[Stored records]
────────

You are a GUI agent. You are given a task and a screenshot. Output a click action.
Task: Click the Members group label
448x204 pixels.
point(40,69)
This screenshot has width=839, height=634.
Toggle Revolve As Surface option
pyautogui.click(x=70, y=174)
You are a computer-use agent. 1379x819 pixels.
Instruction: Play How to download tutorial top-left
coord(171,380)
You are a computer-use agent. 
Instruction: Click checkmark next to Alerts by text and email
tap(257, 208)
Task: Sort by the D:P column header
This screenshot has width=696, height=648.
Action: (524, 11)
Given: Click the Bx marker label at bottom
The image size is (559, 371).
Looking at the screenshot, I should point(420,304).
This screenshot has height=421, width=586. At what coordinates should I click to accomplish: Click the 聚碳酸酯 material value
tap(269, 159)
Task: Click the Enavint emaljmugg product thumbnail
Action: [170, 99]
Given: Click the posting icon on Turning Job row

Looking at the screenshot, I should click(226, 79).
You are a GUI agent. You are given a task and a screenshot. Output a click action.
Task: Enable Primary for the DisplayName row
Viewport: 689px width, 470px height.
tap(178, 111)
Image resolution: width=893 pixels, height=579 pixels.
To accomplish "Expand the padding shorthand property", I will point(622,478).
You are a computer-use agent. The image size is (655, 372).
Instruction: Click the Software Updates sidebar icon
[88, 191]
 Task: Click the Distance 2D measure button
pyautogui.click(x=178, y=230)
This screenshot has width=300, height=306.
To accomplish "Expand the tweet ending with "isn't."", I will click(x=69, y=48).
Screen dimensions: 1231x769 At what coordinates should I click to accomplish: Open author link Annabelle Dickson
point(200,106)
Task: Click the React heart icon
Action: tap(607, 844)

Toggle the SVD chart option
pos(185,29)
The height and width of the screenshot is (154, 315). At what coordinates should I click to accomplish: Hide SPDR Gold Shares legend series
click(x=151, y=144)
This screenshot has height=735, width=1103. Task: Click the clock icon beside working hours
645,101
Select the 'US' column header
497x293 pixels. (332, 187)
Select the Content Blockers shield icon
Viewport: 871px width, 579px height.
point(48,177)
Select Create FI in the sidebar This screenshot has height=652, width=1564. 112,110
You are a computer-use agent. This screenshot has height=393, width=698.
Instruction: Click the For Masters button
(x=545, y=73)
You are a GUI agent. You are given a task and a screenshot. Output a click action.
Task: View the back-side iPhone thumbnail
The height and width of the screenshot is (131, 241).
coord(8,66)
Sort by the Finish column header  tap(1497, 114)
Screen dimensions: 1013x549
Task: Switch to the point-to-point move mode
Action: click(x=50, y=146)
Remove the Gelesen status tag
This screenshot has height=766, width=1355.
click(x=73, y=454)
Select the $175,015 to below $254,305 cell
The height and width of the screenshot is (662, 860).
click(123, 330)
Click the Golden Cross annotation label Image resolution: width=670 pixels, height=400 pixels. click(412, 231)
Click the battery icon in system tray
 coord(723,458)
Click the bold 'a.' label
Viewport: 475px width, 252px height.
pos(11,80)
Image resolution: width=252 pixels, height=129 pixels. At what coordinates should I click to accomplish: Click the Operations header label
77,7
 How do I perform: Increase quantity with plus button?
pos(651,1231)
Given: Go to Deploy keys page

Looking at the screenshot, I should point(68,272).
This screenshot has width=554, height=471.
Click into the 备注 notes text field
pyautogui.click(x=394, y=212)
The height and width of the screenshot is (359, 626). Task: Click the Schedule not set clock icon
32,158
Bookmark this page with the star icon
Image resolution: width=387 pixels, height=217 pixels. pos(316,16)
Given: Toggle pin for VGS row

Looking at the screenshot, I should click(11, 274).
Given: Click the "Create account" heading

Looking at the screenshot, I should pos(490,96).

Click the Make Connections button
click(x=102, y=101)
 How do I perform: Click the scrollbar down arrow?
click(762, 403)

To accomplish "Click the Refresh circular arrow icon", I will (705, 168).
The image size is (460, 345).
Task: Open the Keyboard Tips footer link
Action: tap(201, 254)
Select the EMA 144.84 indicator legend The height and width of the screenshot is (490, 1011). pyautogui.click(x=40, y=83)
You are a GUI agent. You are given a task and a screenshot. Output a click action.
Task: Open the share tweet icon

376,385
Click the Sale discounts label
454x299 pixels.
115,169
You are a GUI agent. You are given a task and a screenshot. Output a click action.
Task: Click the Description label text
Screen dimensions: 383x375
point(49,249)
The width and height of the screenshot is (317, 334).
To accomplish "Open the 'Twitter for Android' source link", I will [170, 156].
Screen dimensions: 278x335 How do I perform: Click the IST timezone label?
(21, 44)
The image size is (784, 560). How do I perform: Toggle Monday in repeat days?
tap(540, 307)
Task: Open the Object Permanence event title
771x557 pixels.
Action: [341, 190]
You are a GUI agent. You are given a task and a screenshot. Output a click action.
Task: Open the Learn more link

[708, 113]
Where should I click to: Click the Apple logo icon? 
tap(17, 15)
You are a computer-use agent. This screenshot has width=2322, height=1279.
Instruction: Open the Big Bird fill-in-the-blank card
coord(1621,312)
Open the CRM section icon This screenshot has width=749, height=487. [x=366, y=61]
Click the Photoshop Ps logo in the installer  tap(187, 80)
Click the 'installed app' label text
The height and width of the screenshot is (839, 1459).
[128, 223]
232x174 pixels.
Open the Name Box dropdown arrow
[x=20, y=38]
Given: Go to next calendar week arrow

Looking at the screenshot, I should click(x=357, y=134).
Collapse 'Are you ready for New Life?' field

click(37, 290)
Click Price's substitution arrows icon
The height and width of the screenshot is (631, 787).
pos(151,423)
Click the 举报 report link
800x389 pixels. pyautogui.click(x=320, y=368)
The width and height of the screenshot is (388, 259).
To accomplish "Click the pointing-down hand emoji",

────────

• _EXERCISE DESCRIPTION_
Nothing except a number is needed: how many lines of the entries contain the word "computer"?

• _COMPLETED EXERCISE_
5